A réplica da hecatombe havia de chegar oito anos depois, em inverso sentido. Por razões tão criminosas como fúteis, um marginal paisano resolveu incendiar o pinhal dum vizinho, no sítio das Raposas, lá para a Castelhana, ao tempo não havia ainda o grande charco da barragem cobrindo as várzeas. Era meia-noite e o povo andava batendo os matos incendiados com giestas negrais e pazadas de areia, quando entrou a soprar um vento ligeiro que subia do Douro. O fogo aproveitou uns restos de seara para escapar ao castigo e galgar a ribeira, alimentou-se nos matos rasteiros que haviam tomado o lugar dos pinheirais antigos, e na tarde seguinte acabava a morrer nas colinas da quinta do Forcas, no mesmo exacto ponto em que o brasileiro andara certo dia assando as sardinhas. Desta vez havia de cruzar a estrada da Meda, e por lá andou vitimando as matas que do alto das Sete Pipas se debruçam para a terra quente e os lameiros que vertem para a corda do Senhor da Pedra. Veio até a chamuscar as barbas inquietas dos castanheiros de Souto Maior e da Aldeia de Santo Inácio.
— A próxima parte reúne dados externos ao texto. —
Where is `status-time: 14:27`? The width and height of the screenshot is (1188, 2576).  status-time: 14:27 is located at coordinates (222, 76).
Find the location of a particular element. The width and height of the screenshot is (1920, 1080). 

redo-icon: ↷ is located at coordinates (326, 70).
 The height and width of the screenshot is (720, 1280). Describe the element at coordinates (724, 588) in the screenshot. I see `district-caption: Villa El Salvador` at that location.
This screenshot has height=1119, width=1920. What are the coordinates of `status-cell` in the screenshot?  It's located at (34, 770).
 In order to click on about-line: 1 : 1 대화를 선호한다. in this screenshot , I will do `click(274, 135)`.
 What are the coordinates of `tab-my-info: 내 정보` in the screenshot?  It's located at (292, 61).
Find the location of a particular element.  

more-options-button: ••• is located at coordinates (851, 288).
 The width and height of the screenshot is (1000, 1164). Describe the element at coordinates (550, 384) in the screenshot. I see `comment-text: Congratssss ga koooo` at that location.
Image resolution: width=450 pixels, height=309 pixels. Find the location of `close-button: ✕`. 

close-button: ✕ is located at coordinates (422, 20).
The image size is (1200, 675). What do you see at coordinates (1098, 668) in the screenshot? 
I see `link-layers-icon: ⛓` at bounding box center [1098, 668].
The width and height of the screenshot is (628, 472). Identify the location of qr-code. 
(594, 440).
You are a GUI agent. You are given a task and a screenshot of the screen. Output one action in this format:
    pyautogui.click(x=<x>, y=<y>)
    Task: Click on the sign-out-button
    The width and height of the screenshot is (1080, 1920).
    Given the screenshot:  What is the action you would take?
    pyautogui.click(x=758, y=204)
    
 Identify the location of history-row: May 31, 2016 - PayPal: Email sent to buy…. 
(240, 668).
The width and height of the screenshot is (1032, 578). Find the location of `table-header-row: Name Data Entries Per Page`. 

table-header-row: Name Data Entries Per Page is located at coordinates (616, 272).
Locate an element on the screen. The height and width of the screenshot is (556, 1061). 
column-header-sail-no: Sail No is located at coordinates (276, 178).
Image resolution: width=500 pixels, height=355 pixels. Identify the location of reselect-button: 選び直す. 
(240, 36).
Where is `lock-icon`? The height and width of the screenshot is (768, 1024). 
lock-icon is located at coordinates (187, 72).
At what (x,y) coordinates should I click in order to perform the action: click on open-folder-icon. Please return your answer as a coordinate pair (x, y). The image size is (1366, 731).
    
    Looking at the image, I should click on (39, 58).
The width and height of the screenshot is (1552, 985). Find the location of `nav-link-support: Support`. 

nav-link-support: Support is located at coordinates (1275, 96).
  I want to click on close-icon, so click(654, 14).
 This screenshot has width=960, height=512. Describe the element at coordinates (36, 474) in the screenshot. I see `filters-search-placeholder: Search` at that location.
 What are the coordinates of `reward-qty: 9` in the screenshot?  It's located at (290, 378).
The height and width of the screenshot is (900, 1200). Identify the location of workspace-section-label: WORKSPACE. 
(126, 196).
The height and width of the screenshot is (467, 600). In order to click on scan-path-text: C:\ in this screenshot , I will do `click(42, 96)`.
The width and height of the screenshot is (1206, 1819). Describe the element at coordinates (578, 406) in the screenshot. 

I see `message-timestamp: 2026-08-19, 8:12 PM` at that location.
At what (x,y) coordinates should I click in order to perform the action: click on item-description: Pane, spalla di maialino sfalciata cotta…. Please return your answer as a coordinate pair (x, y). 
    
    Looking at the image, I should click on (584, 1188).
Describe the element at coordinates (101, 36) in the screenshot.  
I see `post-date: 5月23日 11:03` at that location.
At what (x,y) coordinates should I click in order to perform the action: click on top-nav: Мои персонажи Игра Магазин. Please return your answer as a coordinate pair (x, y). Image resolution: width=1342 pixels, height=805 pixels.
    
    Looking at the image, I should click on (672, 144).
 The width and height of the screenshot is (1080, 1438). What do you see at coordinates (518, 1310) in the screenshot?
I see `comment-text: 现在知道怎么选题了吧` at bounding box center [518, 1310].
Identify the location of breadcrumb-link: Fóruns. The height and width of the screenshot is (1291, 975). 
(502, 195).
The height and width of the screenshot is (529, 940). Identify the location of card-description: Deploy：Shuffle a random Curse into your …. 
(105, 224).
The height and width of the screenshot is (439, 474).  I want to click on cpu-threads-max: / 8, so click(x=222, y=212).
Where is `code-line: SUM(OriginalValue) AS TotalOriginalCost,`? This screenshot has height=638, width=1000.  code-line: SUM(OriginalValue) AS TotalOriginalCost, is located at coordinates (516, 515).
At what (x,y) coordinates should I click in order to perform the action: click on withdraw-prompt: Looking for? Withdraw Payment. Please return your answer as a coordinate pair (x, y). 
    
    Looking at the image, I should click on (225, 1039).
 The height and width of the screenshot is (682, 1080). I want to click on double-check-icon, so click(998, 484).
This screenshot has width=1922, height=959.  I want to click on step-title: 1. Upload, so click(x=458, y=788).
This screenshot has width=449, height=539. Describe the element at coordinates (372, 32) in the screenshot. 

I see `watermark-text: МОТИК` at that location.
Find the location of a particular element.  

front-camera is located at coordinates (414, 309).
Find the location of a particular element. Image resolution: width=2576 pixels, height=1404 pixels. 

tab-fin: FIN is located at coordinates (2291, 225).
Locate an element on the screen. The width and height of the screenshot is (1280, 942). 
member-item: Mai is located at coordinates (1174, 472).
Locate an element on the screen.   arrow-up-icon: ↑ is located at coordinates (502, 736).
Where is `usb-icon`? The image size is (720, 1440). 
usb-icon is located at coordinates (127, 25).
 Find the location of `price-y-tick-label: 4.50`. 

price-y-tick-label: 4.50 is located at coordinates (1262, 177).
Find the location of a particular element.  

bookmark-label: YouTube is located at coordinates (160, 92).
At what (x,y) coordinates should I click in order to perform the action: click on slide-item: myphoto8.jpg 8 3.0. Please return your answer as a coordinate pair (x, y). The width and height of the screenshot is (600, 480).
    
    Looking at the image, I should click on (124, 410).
Das sementes que tinham escapado ao incêndio primeiro, milhares de plantas haviam germinado, lutavam por viver entre tojos e matos, e eram a salvação do monte. Mas nem uma resistiu à renovada selvajaria. A paisagem mudou, e agora nem sete gerações bastarão para que volte nela a frescura das sombras antigas, as flautas de Pã do vento nas agulhas, o verde longínquo dos pinheirais da infância.
O mundo tornou-se outro, se não é o mesmo que morrendo vai. Pasmam, confusos, os aldeãos a quem se paga para deixarem abandonada a terra. Pasmam, desertos, os campos, saudosos do trilhar dos gados e do rude gesto bíblico dos homens. Talvez possam os deuses evitar, pasmando assim os homens, que outras bestas apocalípticas venham um dia destes por aí. Mas isso ninguém o pode garantir, passado que está o tempo dos milagres”.
O viajante fica impressionado com o relato, não esperava tanto quando fez a pergunta. Desfaz-se em agradecimentos ao estalajadeiro e decide refrescar-se com mais uma cerveja, enquanto saboreia uma nova leitura. O homem acaba a oferecer-lhe o almanaque. E quando o viajante se despede, parece até que vai reconciliado com o mundo.